Daisy’s Hungary

DSCN0280I didn’t tell anyone that everything I write about would be cheerful or limited to hardships that involve nothing worse than tiring train rides.  I didn’t embark on this journey because I expected to find joy around every corner. As Javier said, “I go for the difference.”

For me, the most striking difference in Budapest are the many reminders that Hungary was occupied by the Nazis between 1944-45 and then by the Communists between 1945 and 1990.  There are bullets in walls. There is a Museum of Terror. There is a memorial of shoes along the banks of the Danube to honor the thousands who were sent to their deaths in the river.   The city’s largest temple displays placards of the names of those murdered in its courtyard. Daisy’s apartment building, like many in her neighborhood, sheltered Jewish families hiding from the Nazis.

During the time I have spent her with Daisy, she has shared many stories of her Jewish family and her early childhood that provide a very personal and tragic portrait of recent Hungarian history.  The books I’ve read and the films I’ve seen didn’t prepare me emotionally for Daisy’s stories. In a small but significant way, they connect my abstract understanding of history with my life.  Her stories bring me a little closer to my Armenian grandfather, who lost his family in an earlier holocaust but was never able to talk about it.

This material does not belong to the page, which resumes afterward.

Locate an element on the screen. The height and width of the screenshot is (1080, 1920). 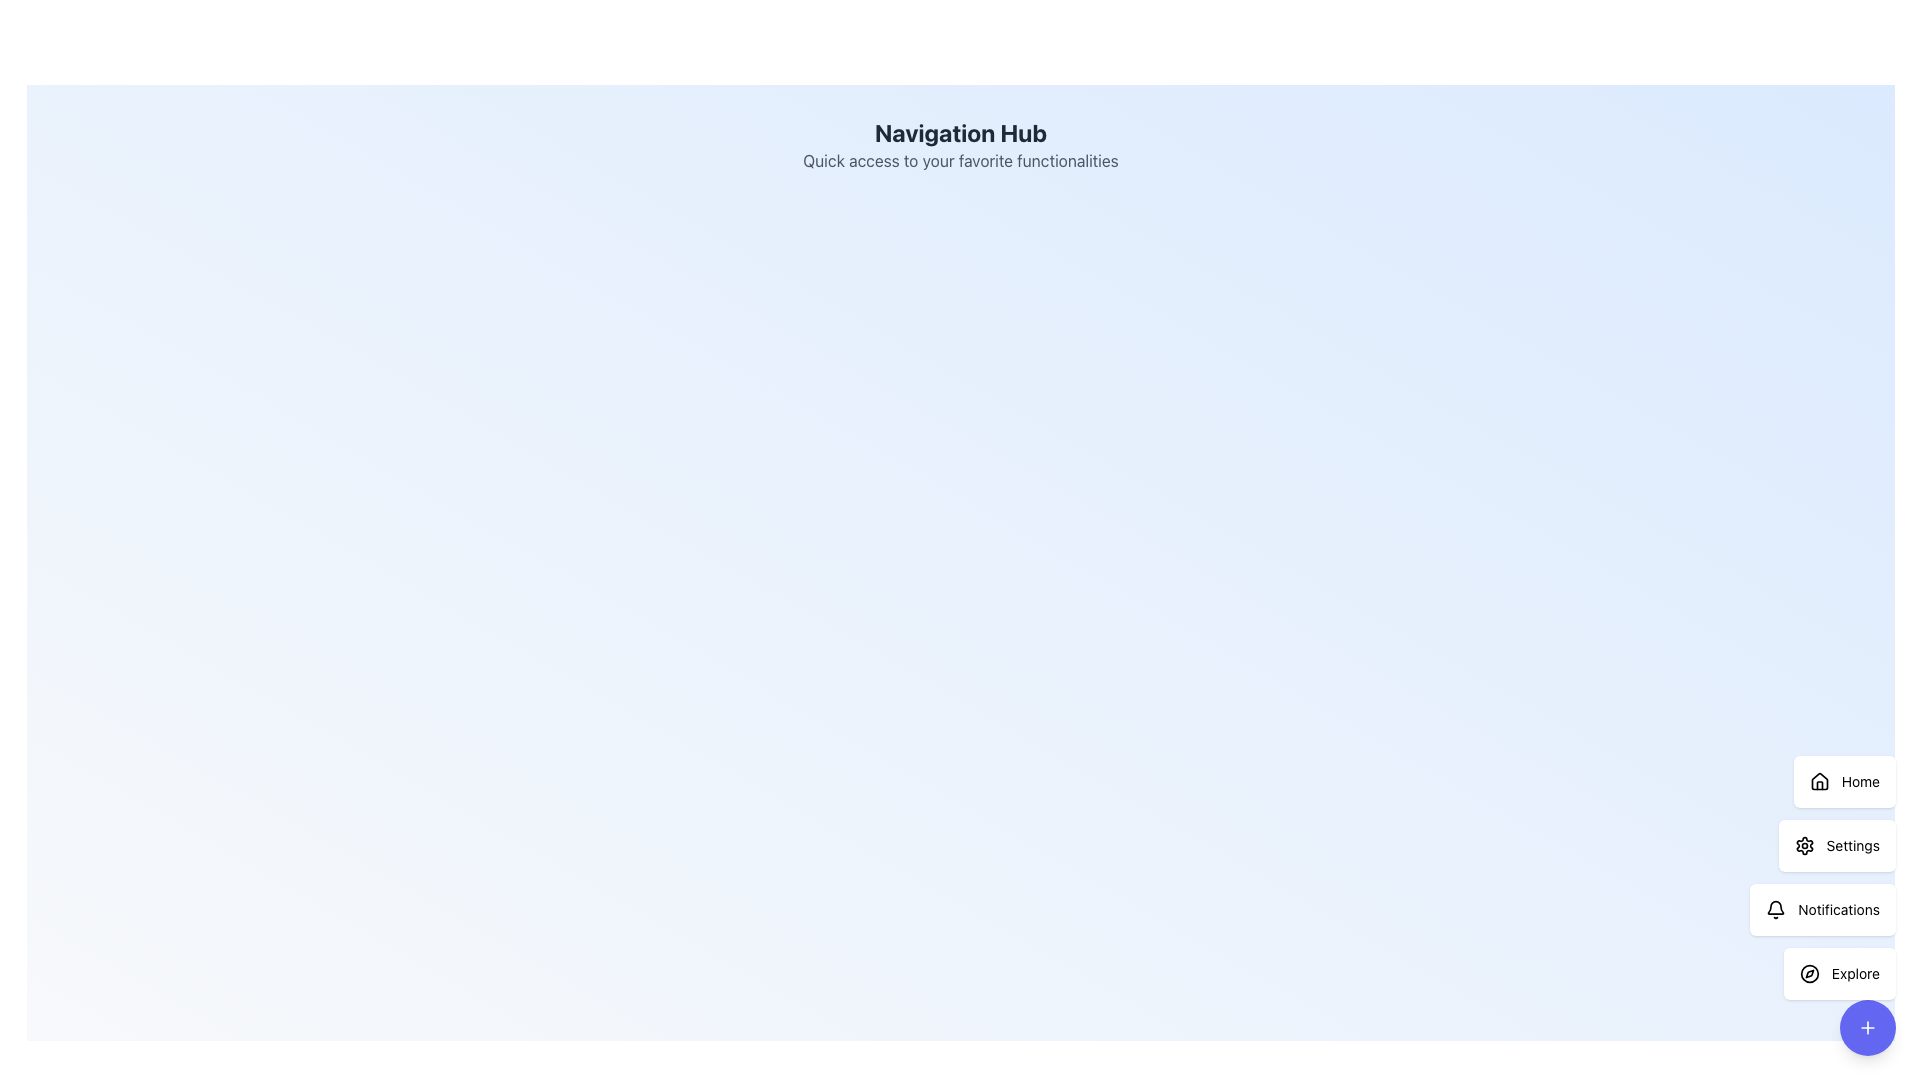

What I have learned here reminds me that the past, good and bad, remains with us individually and collectively long after we have experienced what we call change.

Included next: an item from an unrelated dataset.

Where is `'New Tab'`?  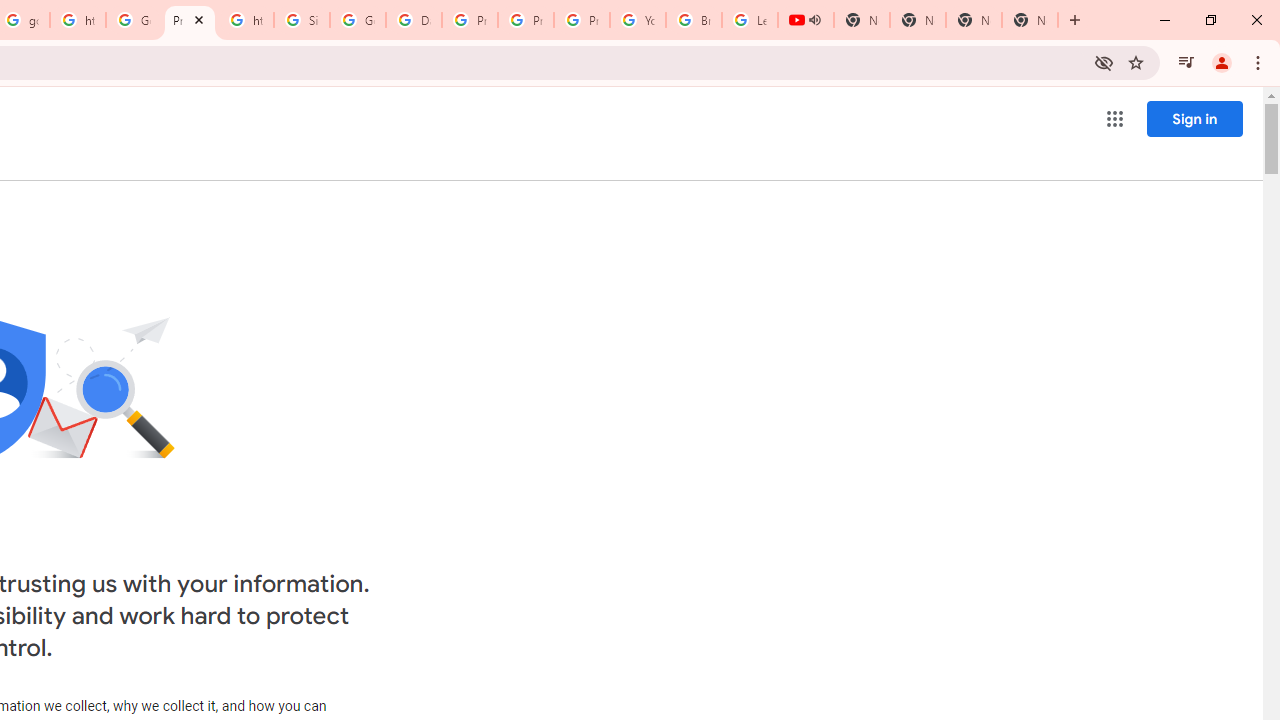 'New Tab' is located at coordinates (1030, 20).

Daisy describes how Hungary is doing better but, like much of Eastern Europe, is still struggling with economic recovery, a complex political environment and social justice.  Budapest has been a special place to visit partly because of its recognition of our humanity.

Shoes on The Danube by Phil Watkins

We are not human beings on a spiritual journey. We are spiritual beings on a human journey. — Stephen Covery

The future enters into us, in order to transform itself in us, long before it happens.– Rainier Maria Rilke

4 comments

  1. Thanks for the quiet yet powerful photo. I always like to think I am on an exploration of how I fit into the world on all of my trips, even the so-called “touristy ones.” I love your Rainier Maria Rilke quote!

  2. Thank you for this post, Kim. It must have been shocking to see those shoes. Have you read Julie Orringer’s novel The Invisible Bridge? It’s set in Paris and Budapest before and during theHolocaust. I highly recommend it to you.